Take the entries below and print, exactly, the stretch from the line containing "Task: Click into the search query field" through the line containing "Task: Open the Search view", both included.

(Saved entries)
● ● ● ● ●

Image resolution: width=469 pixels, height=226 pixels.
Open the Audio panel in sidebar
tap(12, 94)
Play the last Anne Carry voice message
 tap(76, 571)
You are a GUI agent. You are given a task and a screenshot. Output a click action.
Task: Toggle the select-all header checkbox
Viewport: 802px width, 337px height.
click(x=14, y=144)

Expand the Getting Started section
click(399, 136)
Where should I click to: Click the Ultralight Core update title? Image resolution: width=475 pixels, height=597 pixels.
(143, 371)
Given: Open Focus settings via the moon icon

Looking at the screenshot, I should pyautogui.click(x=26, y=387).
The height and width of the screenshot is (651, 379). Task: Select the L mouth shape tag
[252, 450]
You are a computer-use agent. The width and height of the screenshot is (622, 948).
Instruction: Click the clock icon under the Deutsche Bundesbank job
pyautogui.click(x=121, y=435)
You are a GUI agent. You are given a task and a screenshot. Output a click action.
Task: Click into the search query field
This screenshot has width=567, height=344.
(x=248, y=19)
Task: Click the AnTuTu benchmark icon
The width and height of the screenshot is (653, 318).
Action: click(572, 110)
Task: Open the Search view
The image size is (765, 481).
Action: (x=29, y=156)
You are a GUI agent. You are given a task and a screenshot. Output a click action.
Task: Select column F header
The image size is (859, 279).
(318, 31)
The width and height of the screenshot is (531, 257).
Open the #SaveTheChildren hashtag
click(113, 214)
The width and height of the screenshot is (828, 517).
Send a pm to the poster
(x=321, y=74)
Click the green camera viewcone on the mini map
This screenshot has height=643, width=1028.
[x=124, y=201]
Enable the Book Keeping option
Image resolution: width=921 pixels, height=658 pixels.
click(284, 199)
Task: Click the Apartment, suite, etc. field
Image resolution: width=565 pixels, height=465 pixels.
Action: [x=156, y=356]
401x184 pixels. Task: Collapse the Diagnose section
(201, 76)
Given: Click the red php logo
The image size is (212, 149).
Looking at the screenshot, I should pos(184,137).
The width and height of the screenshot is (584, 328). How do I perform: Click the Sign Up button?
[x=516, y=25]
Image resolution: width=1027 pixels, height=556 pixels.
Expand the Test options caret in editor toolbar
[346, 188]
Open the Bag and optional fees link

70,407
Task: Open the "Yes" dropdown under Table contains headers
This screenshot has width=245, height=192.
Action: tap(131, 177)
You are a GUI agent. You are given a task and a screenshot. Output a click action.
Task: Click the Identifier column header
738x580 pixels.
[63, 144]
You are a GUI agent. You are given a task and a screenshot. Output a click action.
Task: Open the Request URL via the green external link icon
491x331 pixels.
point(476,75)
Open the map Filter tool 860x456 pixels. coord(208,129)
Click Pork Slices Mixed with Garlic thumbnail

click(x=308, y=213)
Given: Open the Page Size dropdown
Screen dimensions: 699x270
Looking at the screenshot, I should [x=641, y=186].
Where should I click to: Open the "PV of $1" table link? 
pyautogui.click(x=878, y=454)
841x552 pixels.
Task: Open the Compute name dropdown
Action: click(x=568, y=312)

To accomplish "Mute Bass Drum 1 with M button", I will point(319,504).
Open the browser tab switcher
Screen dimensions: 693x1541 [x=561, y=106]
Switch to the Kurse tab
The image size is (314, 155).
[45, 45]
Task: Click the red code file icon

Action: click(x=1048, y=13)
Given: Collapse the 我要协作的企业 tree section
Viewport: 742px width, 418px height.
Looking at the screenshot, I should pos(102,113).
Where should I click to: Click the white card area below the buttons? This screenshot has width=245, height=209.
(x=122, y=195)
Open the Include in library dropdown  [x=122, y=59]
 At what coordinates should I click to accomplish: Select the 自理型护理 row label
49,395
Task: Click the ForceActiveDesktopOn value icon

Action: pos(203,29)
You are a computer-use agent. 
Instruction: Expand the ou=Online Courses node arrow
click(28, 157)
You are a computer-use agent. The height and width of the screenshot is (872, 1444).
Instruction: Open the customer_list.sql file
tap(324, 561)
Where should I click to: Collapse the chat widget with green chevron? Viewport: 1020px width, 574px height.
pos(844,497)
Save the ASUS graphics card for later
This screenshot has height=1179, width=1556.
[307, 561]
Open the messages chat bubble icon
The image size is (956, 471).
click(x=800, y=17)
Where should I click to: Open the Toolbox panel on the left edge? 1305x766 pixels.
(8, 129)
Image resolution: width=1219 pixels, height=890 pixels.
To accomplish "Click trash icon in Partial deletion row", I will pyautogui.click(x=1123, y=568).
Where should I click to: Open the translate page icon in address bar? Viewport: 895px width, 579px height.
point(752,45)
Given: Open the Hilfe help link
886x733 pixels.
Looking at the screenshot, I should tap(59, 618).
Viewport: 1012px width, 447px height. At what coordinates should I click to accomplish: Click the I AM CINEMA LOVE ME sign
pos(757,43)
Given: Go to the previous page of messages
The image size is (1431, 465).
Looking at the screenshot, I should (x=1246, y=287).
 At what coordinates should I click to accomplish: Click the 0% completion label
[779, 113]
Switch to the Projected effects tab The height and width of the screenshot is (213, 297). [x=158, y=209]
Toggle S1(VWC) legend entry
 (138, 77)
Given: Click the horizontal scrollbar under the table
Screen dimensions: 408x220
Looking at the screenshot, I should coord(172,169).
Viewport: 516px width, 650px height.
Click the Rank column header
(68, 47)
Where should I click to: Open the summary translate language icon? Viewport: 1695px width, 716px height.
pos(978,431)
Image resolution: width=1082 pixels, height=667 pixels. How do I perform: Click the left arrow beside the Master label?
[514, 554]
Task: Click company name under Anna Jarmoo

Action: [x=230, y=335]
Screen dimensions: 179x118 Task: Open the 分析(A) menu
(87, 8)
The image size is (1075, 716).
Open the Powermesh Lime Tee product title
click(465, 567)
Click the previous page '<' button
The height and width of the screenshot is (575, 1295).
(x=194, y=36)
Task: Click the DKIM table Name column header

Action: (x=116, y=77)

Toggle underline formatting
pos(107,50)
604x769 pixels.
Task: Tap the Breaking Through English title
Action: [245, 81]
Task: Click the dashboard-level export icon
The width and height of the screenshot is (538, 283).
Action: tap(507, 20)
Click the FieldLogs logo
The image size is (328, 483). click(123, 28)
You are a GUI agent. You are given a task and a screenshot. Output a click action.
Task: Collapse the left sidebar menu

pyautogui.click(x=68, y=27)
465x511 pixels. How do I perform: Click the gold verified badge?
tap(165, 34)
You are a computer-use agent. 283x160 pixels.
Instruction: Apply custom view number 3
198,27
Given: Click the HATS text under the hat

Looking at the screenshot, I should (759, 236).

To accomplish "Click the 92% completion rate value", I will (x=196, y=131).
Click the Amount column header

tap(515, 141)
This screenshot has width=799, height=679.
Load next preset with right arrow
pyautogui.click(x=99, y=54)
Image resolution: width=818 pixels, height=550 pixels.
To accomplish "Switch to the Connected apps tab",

● ● ● ● ●

**Answer for the task**
Task: Click into the search query field
This screenshot has width=567, height=344.
(x=248, y=19)
Task: Click the AnTuTu benchmark icon
The width and height of the screenshot is (653, 318).
Action: click(572, 110)
Task: Open the Search view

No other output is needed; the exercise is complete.